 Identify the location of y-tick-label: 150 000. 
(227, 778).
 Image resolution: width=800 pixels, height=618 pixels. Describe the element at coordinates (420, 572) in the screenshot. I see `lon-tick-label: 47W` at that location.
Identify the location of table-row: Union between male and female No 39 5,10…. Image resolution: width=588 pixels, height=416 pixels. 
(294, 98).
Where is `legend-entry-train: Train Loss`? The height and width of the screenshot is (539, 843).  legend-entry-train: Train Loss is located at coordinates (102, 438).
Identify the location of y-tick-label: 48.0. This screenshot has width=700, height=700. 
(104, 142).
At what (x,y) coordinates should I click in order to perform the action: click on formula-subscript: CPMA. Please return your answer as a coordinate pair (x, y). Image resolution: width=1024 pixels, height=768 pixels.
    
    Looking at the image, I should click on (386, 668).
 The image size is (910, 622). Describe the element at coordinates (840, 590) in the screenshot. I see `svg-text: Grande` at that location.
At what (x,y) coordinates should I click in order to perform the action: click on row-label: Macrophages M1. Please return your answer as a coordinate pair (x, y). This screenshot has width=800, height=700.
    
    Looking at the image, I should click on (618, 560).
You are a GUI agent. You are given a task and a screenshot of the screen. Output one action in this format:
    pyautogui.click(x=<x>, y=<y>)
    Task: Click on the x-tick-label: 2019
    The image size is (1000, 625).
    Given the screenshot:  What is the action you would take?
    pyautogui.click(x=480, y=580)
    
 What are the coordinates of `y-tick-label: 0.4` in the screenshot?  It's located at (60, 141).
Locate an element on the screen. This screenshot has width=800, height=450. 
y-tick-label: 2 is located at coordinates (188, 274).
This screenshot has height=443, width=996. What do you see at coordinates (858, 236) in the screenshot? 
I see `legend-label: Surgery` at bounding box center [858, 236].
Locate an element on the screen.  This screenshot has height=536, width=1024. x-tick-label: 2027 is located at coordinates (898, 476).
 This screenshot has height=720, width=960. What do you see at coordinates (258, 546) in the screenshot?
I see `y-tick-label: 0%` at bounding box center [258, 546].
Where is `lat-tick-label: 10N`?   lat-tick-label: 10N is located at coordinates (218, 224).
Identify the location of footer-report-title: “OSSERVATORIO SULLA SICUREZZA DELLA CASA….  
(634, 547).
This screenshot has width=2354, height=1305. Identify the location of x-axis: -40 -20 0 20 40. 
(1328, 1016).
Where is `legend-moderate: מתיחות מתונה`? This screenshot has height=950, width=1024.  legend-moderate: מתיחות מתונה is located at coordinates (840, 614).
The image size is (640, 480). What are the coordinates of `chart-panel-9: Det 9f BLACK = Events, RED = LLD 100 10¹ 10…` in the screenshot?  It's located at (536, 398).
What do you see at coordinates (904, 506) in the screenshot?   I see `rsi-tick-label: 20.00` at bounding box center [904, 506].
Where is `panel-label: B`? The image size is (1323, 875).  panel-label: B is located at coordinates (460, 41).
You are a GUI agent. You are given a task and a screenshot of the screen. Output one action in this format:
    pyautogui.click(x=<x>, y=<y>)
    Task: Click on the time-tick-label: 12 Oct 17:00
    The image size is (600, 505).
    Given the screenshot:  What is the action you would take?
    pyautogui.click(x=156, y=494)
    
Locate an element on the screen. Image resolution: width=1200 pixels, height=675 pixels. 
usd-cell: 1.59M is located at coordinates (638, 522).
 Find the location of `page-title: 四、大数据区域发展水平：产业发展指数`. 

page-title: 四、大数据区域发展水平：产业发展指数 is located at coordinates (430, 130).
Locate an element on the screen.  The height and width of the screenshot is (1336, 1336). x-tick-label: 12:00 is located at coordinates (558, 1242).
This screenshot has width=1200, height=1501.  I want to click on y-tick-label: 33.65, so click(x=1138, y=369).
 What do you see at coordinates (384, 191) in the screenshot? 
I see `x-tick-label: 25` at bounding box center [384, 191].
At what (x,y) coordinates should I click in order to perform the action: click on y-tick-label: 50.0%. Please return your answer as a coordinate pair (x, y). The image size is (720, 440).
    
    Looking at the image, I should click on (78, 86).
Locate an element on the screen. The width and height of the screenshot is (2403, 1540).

• **EXERCISE INSTRUCTIONS**:
Rewrite all of the entries above, changing every "Identify the location of" to "Give the position of" and leaving everything else as it is.

• **OUTPUT OF THE EXERCISE**:
 Give the position of y-tick-label: 150 000. 
(227, 778).
 Image resolution: width=800 pixels, height=618 pixels. Describe the element at coordinates (420, 572) in the screenshot. I see `lon-tick-label: 47W` at that location.
Give the position of table-row: Union between male and female No 39 5,10…. Image resolution: width=588 pixels, height=416 pixels. 
(294, 98).
Where is `legend-entry-train: Train Loss`? The height and width of the screenshot is (539, 843).  legend-entry-train: Train Loss is located at coordinates (102, 438).
Give the position of y-tick-label: 48.0. This screenshot has width=700, height=700. 
(104, 142).
At what (x,y) coordinates should I click in order to perform the action: click on formula-subscript: CPMA. Please return your answer as a coordinate pair (x, y). Image resolution: width=1024 pixels, height=768 pixels.
    
    Looking at the image, I should click on (386, 668).
 The image size is (910, 622). Describe the element at coordinates (840, 590) in the screenshot. I see `svg-text: Grande` at that location.
At what (x,y) coordinates should I click in order to perform the action: click on row-label: Macrophages M1. Please return your answer as a coordinate pair (x, y). This screenshot has width=800, height=700.
    
    Looking at the image, I should click on (618, 560).
You are a GUI agent. You are given a task and a screenshot of the screen. Output one action in this format:
    pyautogui.click(x=<x>, y=<y>)
    Task: Click on the x-tick-label: 2019
    The image size is (1000, 625).
    Given the screenshot:  What is the action you would take?
    pyautogui.click(x=480, y=580)
    
 What are the coordinates of `y-tick-label: 0.4` in the screenshot?  It's located at (60, 141).
Locate an element on the screen. This screenshot has width=800, height=450. 
y-tick-label: 2 is located at coordinates (188, 274).
This screenshot has height=443, width=996. What do you see at coordinates (858, 236) in the screenshot? 
I see `legend-label: Surgery` at bounding box center [858, 236].
Locate an element on the screen.  This screenshot has height=536, width=1024. x-tick-label: 2027 is located at coordinates (898, 476).
 This screenshot has height=720, width=960. What do you see at coordinates (258, 546) in the screenshot?
I see `y-tick-label: 0%` at bounding box center [258, 546].
Where is `lat-tick-label: 10N`?   lat-tick-label: 10N is located at coordinates (218, 224).
Give the position of footer-report-title: “OSSERVATORIO SULLA SICUREZZA DELLA CASA….  
(634, 547).
This screenshot has width=2354, height=1305. Give the position of x-axis: -40 -20 0 20 40. 
(1328, 1016).
Where is `legend-moderate: מתיחות מתונה`? This screenshot has height=950, width=1024.  legend-moderate: מתיחות מתונה is located at coordinates (840, 614).
The image size is (640, 480). What are the coordinates of `chart-panel-9: Det 9f BLACK = Events, RED = LLD 100 10¹ 10…` in the screenshot?  It's located at (536, 398).
What do you see at coordinates (904, 506) in the screenshot?   I see `rsi-tick-label: 20.00` at bounding box center [904, 506].
Where is `panel-label: B`? The image size is (1323, 875).  panel-label: B is located at coordinates (460, 41).
You are a GUI agent. You are given a task and a screenshot of the screen. Output one action in this format:
    pyautogui.click(x=<x>, y=<y>)
    Task: Click on the time-tick-label: 12 Oct 17:00
    The image size is (600, 505).
    Given the screenshot:  What is the action you would take?
    pyautogui.click(x=156, y=494)
    
Locate an element on the screen. Image resolution: width=1200 pixels, height=675 pixels. 
usd-cell: 1.59M is located at coordinates (638, 522).
 Find the location of `page-title: 四、大数据区域发展水平：产业发展指数`. 

page-title: 四、大数据区域发展水平：产业发展指数 is located at coordinates (430, 130).
Locate an element on the screen.  The height and width of the screenshot is (1336, 1336). x-tick-label: 12:00 is located at coordinates (558, 1242).
This screenshot has width=1200, height=1501.  I want to click on y-tick-label: 33.65, so click(x=1138, y=369).
 What do you see at coordinates (384, 191) in the screenshot? 
I see `x-tick-label: 25` at bounding box center [384, 191].
At what (x,y) coordinates should I click in order to perform the action: click on y-tick-label: 50.0%. Please return your answer as a coordinate pair (x, y). The image size is (720, 440).
    
    Looking at the image, I should click on (78, 86).
Locate an element on the screen. The width and height of the screenshot is (2403, 1540).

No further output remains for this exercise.